Required action: Give back exactly the lines of the entries below from the line with "Instruction: Toggle the" to the line with "This screenshot has width=824, height=438.", inclusive, and only those.

Dataset excerpts:
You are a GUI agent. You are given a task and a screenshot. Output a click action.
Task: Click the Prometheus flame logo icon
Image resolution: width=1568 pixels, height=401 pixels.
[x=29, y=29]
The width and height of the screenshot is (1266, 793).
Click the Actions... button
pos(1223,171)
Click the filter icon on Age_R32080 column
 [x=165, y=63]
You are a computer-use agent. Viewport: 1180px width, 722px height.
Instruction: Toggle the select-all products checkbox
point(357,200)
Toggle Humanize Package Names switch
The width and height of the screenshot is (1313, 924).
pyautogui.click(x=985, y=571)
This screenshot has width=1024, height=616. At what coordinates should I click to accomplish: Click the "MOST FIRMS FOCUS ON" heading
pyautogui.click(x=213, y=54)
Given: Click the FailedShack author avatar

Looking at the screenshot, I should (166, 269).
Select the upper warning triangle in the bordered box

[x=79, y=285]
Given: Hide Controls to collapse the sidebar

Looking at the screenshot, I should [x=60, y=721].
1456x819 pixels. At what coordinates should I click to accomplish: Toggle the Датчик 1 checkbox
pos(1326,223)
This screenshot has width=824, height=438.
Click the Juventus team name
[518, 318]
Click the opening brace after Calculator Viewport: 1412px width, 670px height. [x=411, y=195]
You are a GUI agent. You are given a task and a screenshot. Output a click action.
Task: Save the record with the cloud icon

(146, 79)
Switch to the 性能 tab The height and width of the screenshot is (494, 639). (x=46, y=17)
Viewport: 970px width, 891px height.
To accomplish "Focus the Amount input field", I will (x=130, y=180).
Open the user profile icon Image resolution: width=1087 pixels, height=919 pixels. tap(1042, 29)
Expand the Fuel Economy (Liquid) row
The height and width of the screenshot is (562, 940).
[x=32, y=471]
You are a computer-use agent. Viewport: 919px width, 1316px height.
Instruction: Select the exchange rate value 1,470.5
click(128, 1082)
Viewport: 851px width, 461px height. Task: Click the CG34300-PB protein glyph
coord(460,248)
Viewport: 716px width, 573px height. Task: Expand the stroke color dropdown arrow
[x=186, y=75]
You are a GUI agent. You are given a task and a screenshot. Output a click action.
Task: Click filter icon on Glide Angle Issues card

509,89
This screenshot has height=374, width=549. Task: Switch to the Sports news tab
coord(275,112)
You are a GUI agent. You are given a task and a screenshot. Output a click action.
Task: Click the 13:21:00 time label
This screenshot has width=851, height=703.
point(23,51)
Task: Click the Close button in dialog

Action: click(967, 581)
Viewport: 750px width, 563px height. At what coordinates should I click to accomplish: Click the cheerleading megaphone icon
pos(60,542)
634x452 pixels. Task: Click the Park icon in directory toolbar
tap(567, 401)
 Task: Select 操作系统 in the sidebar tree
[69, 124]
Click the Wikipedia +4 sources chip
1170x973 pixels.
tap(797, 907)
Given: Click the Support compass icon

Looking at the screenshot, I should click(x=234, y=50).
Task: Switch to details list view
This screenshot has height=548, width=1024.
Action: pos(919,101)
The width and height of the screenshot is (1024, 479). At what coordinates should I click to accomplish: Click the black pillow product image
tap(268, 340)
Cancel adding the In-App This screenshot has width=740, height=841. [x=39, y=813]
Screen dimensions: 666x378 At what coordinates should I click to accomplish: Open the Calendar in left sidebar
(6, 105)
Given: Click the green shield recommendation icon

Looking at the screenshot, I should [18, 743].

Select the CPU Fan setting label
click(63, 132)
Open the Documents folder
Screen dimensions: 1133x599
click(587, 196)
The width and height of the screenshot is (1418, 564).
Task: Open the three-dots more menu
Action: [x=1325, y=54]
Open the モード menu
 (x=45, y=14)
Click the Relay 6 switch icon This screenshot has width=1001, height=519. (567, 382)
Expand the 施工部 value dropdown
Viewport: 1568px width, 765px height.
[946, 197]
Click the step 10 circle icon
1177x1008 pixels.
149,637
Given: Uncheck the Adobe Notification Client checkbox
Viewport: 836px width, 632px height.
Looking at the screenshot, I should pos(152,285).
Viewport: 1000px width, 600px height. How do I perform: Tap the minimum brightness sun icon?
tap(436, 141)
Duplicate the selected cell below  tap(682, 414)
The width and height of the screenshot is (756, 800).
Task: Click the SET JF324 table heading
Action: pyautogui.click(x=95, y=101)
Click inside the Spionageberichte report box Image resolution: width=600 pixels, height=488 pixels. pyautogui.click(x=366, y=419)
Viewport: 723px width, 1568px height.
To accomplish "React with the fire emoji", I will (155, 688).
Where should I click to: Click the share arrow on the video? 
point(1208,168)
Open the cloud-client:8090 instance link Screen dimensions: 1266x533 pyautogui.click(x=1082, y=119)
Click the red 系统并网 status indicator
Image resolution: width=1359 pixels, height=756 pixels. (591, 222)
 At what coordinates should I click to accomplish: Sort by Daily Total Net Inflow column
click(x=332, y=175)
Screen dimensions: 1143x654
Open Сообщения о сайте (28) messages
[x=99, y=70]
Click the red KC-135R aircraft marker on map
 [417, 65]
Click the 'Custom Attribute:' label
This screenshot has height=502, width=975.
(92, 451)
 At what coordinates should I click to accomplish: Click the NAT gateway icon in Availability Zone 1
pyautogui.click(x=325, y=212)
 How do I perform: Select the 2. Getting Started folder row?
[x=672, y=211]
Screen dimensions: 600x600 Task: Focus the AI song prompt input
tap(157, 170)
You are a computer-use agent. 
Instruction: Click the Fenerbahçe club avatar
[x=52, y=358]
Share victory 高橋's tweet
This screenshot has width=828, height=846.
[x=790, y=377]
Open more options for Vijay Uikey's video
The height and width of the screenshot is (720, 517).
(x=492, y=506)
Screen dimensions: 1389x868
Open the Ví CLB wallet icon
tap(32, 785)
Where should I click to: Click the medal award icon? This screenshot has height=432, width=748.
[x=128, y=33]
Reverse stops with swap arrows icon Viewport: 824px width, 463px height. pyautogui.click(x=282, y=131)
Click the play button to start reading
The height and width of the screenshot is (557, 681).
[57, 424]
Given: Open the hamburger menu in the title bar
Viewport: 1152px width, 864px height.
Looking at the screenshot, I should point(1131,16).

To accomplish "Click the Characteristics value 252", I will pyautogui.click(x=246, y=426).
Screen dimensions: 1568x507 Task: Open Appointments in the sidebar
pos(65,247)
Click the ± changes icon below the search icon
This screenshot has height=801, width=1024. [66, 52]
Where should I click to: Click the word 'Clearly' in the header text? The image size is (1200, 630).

Task response:
Instruction: Toggle the select-all products checkbox
point(357,200)
Toggle Humanize Package Names switch
The width and height of the screenshot is (1313, 924).
pyautogui.click(x=985, y=571)
This screenshot has width=1024, height=616. At what coordinates should I click to accomplish: Click the "MOST FIRMS FOCUS ON" heading
pyautogui.click(x=213, y=54)
Given: Click the FailedShack author avatar

Looking at the screenshot, I should (166, 269).
Select the upper warning triangle in the bordered box

[x=79, y=285]
Given: Hide Controls to collapse the sidebar

Looking at the screenshot, I should [x=60, y=721].
1456x819 pixels. At what coordinates should I click to accomplish: Toggle the Датчик 1 checkbox
pos(1326,223)
This screenshot has width=824, height=438.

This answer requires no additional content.